徒然草

徒然草

徒然草 当たり前だけど難しかったコトが、ひとつ、クリアになりました。

「時間をもらうと、何を考えるのだろう?その時に考えていることが、きっと今一番楽しいことなんだろうな」

 

忙しいながらもそんなことを考えていた中、ちょっと色々あって仕事を休むことにした。簡単に言うとキャパシティオーバーだった。ずっと不安に思っていたことが、面にも出始めて、こりゃちょっとアレおかしいなーと思っていて、休みをもらうことにした。(会社の人柄で病んだ訳ではないから、むしろ会社の人には感謝している)

 

偶々、京都で仕事があった最中の話だったので、タイミングよく実家に帰省。実家ではお母さんが一人いて、ずっと話を聞いてくれた。うんうん、聞いてくれたのと同時に、自分の本質と合わせてこうしたらいいのでは?とそっと言ってくれたのは、本当に帰省してよかったなと思う、やっぱりお母さんやな。

 

帰省している間は、お母さんはパートに出ていたりもしたので、だらだら大阪のテレビをみてホッとしていたり、潰れてしまうSTANDARD BOOK STOREに何回か通ってひたすら本本本。(マジで一番潰れて欲しくない本屋さんだった、青春をありがとうございましたm(_ _)m)

### データのまとまり
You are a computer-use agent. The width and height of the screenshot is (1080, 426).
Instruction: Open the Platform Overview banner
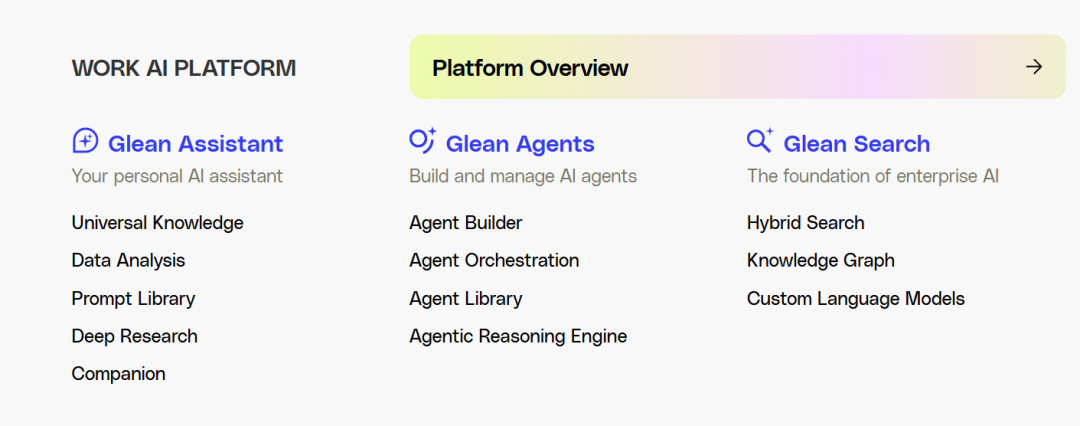point(530,68)
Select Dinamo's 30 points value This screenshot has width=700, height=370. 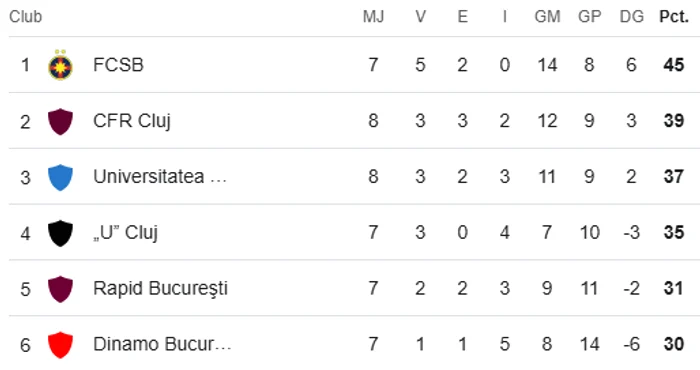tap(674, 344)
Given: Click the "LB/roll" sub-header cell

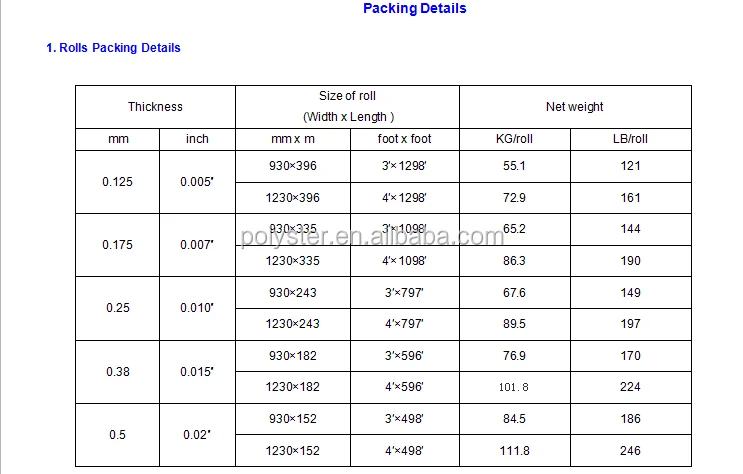Looking at the screenshot, I should click(630, 139).
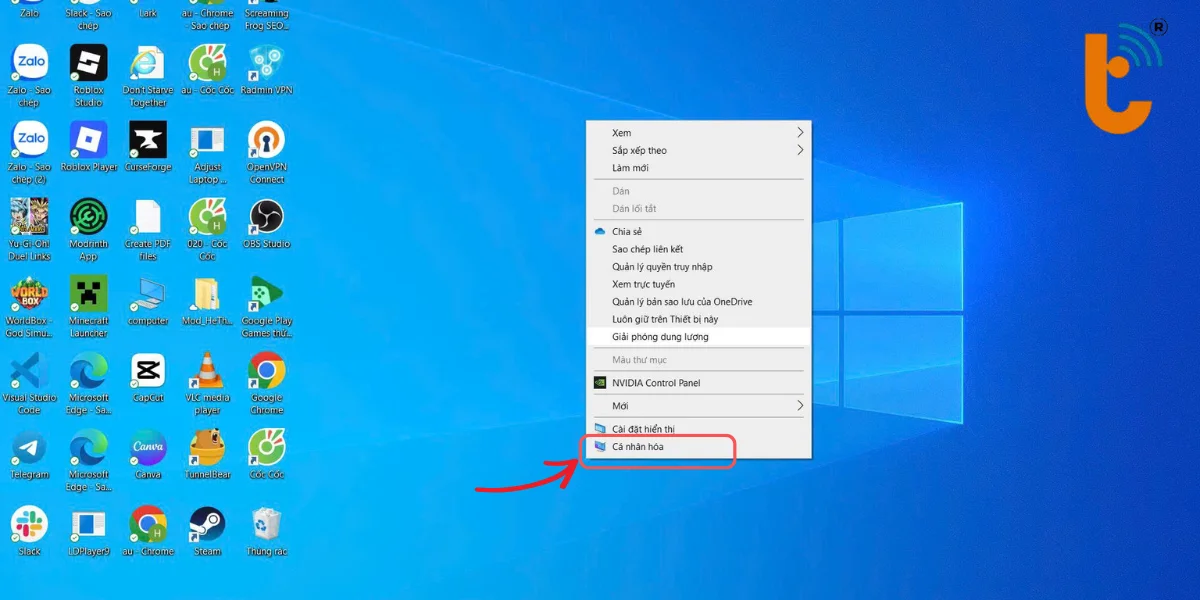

### やること
- a) 記事を読んで、次の問いに答えてください。
(i) 仕事を休むことにしたわけを、書き手は簡単に言うと何だったと書いていますか。
(ii) 実家に帰ったのは、どこで仕事があった最中でしたか。
(iii) 帰っている間に何回か通った本屋の名前は何ですか。
- b) 記事の中の「徒然草 当たり前だけど難しかったコトが、ひとつ、クリアになりました。」という言葉があるところから書き始め、「思う、やっぱりお母さんやな。」のところまでを、一字も変えずに書き写してください。

### 答え
- a)
(i) キャパシティオーバー
(ii) 京都
(iii) STANDARD BOOK STORE

- b)
徒然草 当たり前だけど難しかったコトが、ひとつ、クリアになりました。

「時間をもらうと、何を考えるのだろう?その時に考えていることが、きっと今一番楽しいことなんだろうな」

 

忙しいながらもそんなことを考えていた中、ちょっと色々あって仕事を休むことにした。簡単に言うとキャパシティオーバーだった。ずっと不安に思っていたことが、面にも出始めて、こりゃちょっとアレおかしいなーと思っていて、休みをもらうことにした。(会社の人柄で病んだ訳ではないから、むしろ会社の人には感謝している)

 

偶々、京都で仕事があった最中の話だったので、タイミングよく実家に帰省。実家ではお母さんが一人いて、ずっと話を聞いてくれた。うんうん、聞いてくれたのと同時に、自分の本質と合わせてこうしたらいいのでは?とそっと言ってくれたのは、本当に帰省してよかったなと思う、やっぱりお母さんやな。